**Work task**. An exact copy of the data is required; the images should not appear in it.

BEGIN

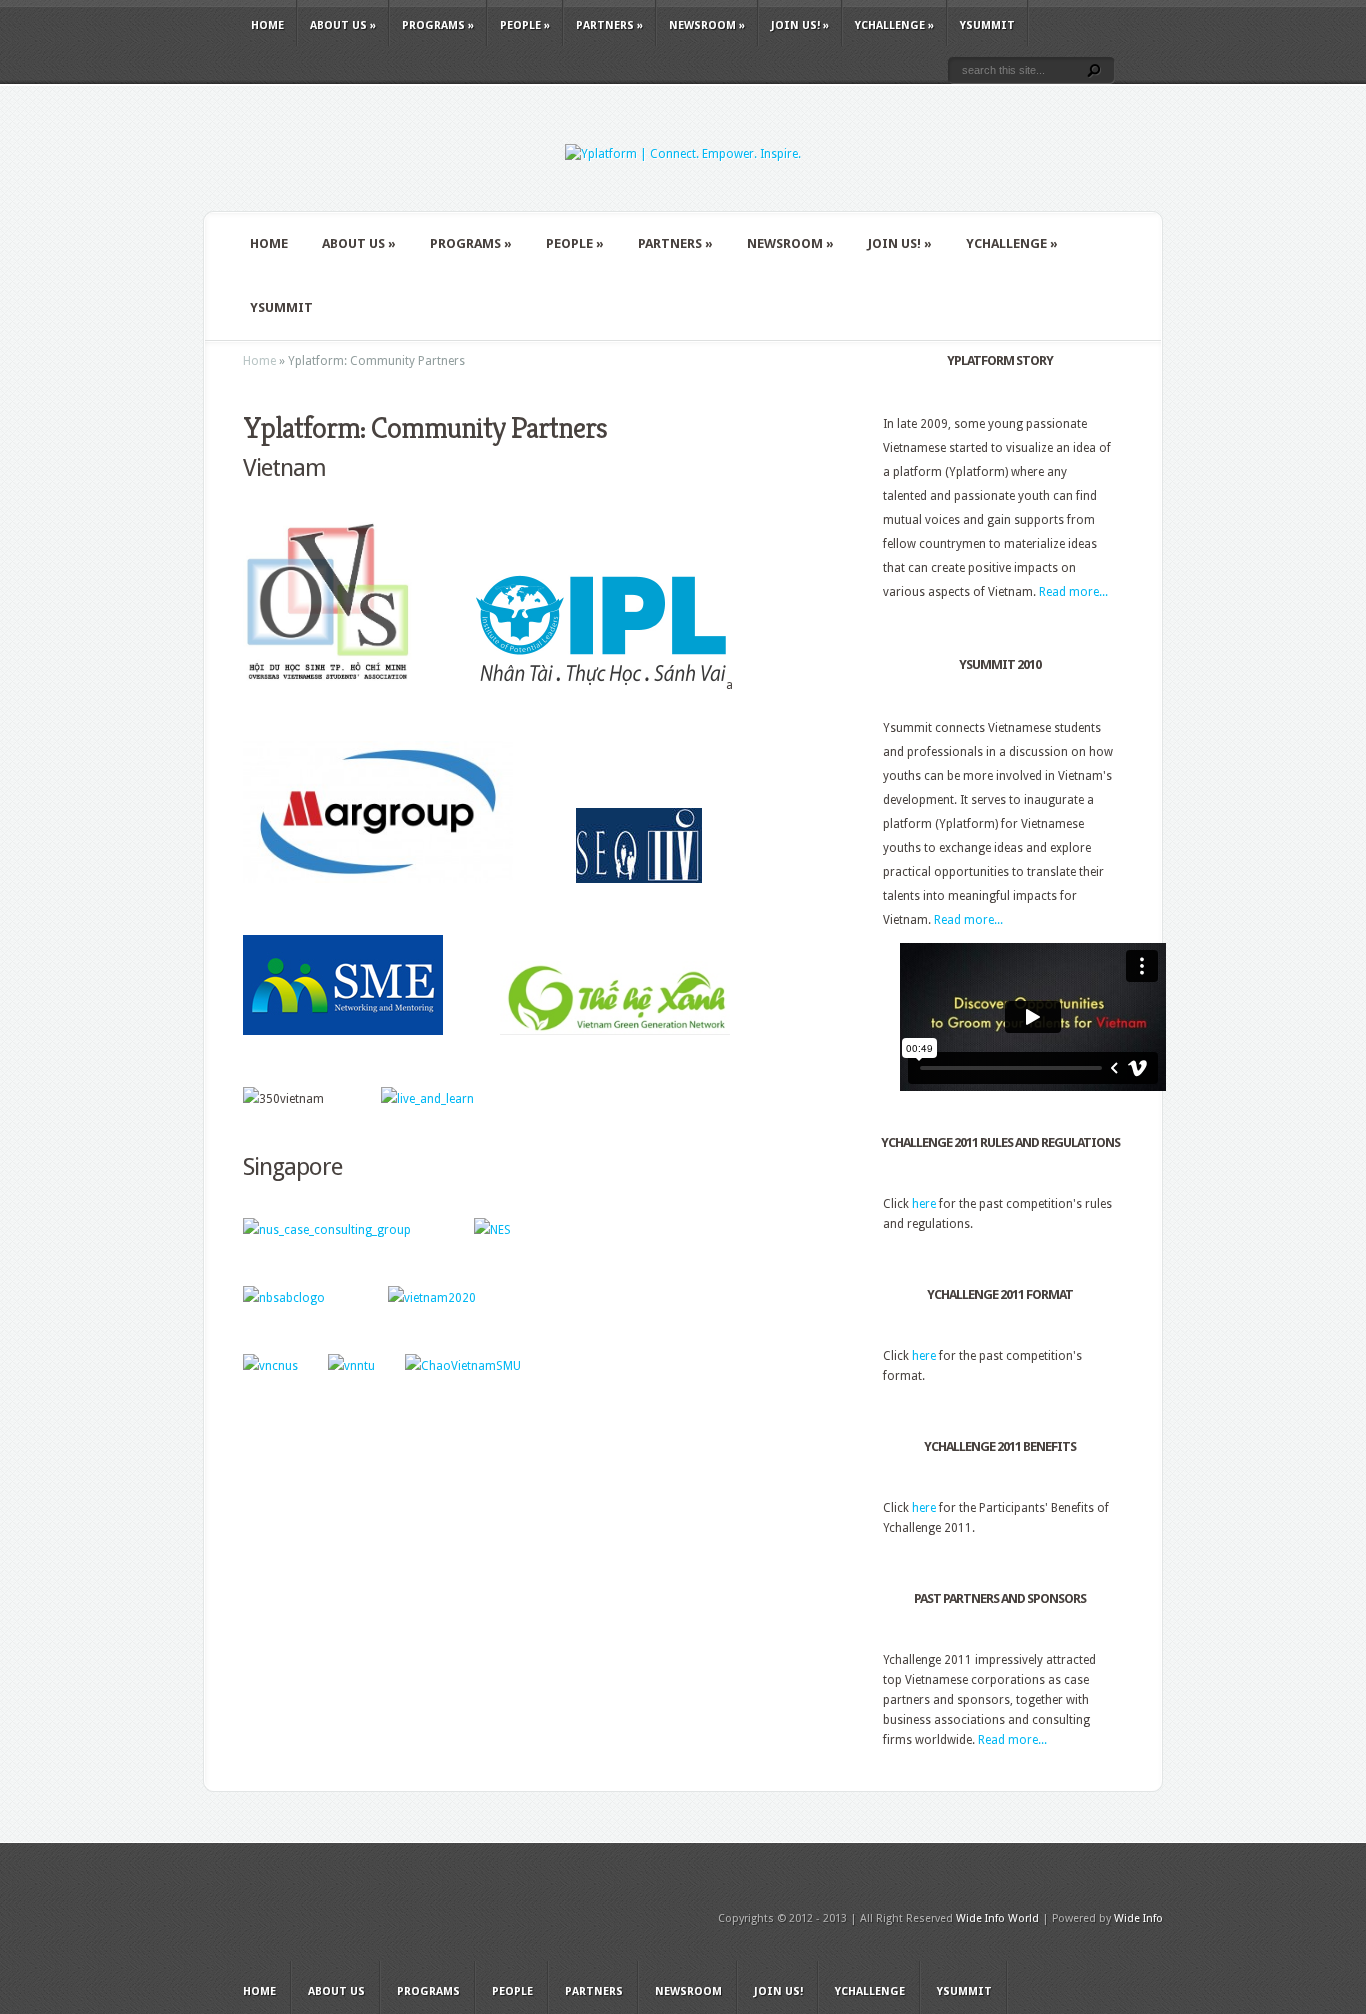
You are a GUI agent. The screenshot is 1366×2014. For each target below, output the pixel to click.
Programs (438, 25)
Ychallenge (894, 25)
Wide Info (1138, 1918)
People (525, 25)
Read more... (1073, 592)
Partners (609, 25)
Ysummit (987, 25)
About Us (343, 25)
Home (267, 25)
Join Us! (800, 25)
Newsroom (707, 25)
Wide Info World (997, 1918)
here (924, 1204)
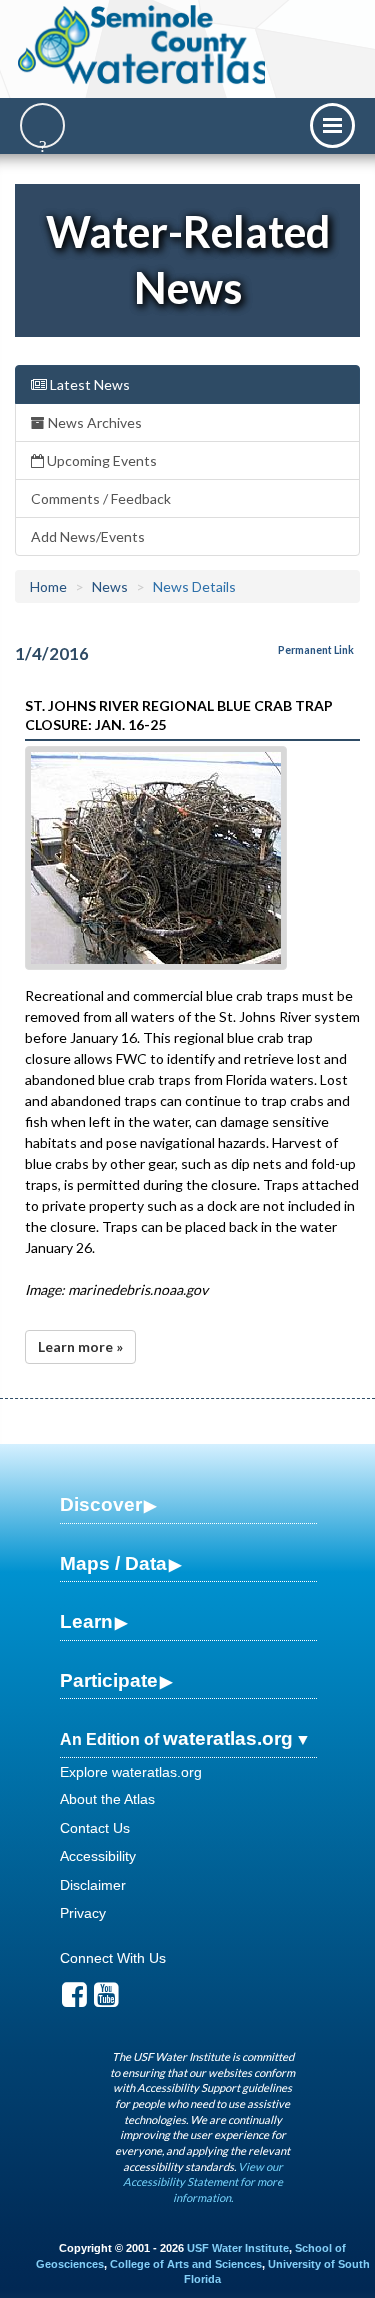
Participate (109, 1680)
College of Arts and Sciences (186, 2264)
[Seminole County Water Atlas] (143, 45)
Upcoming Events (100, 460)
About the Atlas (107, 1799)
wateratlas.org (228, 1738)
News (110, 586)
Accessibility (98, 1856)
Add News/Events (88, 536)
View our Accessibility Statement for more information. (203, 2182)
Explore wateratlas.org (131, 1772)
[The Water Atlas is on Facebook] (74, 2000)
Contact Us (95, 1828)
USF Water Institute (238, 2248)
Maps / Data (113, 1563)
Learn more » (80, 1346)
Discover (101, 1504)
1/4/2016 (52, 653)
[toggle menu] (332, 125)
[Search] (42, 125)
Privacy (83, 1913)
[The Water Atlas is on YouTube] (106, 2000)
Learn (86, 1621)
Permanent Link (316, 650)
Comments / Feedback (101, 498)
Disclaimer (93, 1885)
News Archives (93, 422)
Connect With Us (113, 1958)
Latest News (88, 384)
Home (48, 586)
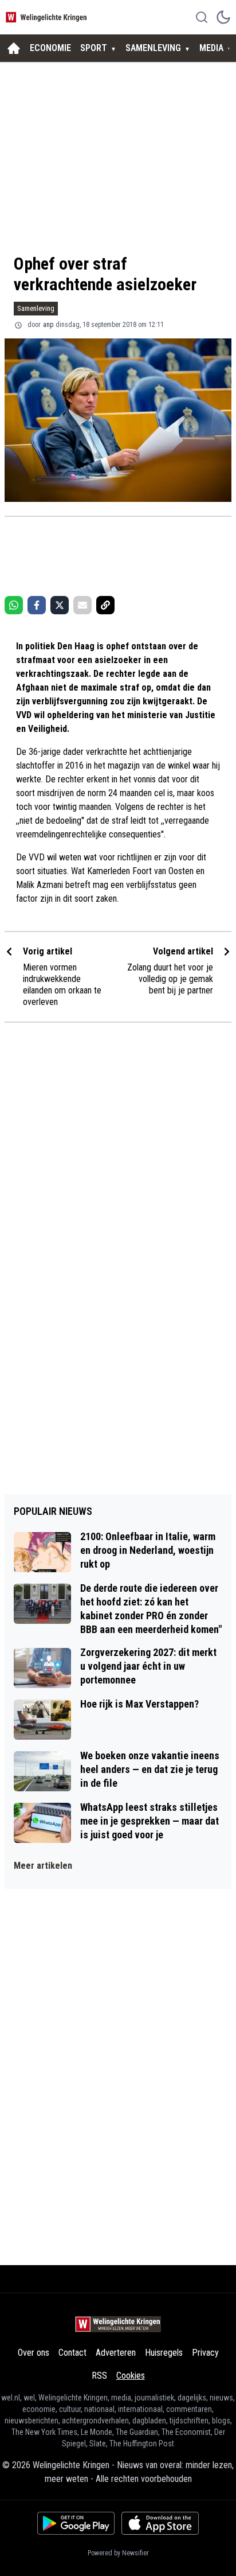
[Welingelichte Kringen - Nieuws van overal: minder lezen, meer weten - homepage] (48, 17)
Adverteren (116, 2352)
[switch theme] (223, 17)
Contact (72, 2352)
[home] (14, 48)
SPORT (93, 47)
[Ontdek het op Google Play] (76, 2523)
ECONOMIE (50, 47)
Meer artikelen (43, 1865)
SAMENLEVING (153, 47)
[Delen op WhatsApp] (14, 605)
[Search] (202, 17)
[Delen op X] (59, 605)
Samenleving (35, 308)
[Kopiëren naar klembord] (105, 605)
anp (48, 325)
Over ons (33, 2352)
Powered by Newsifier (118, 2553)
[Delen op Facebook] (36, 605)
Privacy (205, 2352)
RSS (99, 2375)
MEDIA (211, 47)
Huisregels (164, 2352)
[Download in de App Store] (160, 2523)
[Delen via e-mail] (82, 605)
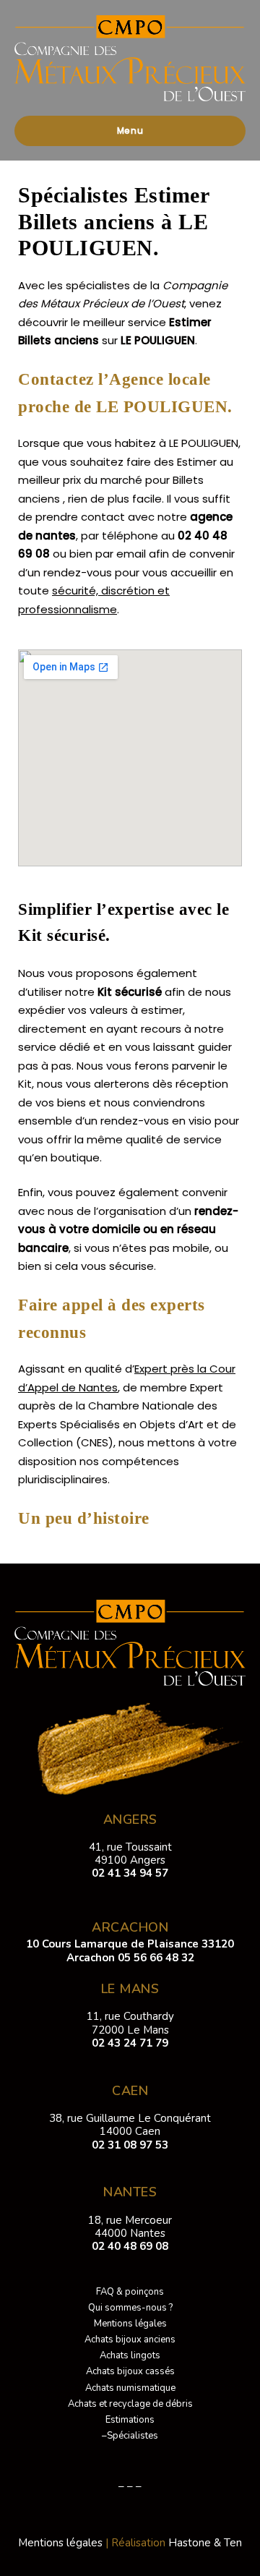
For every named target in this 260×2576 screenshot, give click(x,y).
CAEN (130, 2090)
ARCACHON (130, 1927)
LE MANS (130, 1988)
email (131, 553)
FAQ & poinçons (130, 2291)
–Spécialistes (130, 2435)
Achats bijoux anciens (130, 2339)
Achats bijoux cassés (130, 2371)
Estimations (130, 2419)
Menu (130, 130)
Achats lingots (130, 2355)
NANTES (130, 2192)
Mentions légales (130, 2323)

END

**Answer for this exercise**.
You are a GUI agent. The screenshot is 1366×2014. For each target below, output the pixel to click.
Programs (438, 25)
Ychallenge (894, 25)
Wide Info (1138, 1918)
People (525, 25)
Read more... (1073, 592)
Partners (609, 25)
Ysummit (987, 25)
About Us (343, 25)
Home (267, 25)
Join Us! (800, 25)
Newsroom (707, 25)
Wide Info World (997, 1918)
here (924, 1204)
Participate (109, 1680)
College of Arts and Sciences (186, 2264)
[Seminole County Water Atlas] (143, 45)
Upcoming Events (100, 460)
About the Atlas (107, 1799)
wateratlas.org (228, 1738)
News (110, 586)
Accessibility (98, 1856)
Add News/Events (88, 536)
View our Accessibility Statement for more information. (203, 2182)
Explore wateratlas.org (131, 1772)
[The Water Atlas is on Facebook] (74, 2000)
Contact Us (95, 1828)
USF Water Institute (238, 2248)
Maps / Data (113, 1563)
Learn more » (80, 1346)
Discover (101, 1504)
1/4/2016 (52, 653)
[toggle menu] (332, 125)
[Search] (42, 125)
Privacy (83, 1913)
[The Water Atlas is on YouTube] (106, 2000)
Learn (86, 1621)
Permanent Link (316, 650)
Comments / Feedback (101, 498)
Disclaimer (93, 1885)
News Archives (93, 422)
Connect With Us (113, 1958)
Latest News (88, 384)
Home (48, 586)
[Welingelichte Kringen - Nieuws van overal: minder lezen, meer weten - homepage] (48, 17)
Adverteren (116, 2352)
[switch theme] (223, 17)
Contact (72, 2352)
[home] (14, 48)
SPORT (93, 47)
[Ontdek het op Google Play] (76, 2523)
ECONOMIE (50, 47)
Meer artikelen (43, 1865)
SAMENLEVING (153, 47)
[Delen op WhatsApp] (14, 605)
[Search] (202, 17)
[Delen op X] (59, 605)
Samenleving (35, 308)
[Kopiëren naar klembord] (105, 605)
anp (48, 325)
Over ons (33, 2352)
Powered by Newsifier (118, 2553)
[Delen op Facebook] (36, 605)
Privacy (205, 2352)
RSS (99, 2375)
MEDIA (211, 47)
Huisregels (164, 2352)
[Download in de App Store] (160, 2523)
[Delen via e-mail] (82, 605)
For every named target in this 260×2576 screenshot, give click(x,y).
CAEN (130, 2090)
ARCACHON (130, 1927)
LE MANS (130, 1988)
email (131, 553)
FAQ & poinçons (130, 2291)
–Spécialistes (130, 2435)
Achats bijoux anciens (130, 2339)
Achats bijoux cassés (130, 2371)
Estimations (130, 2419)
Menu (130, 130)
Achats lingots (130, 2355)
NANTES (130, 2192)
Mentions légales (130, 2323)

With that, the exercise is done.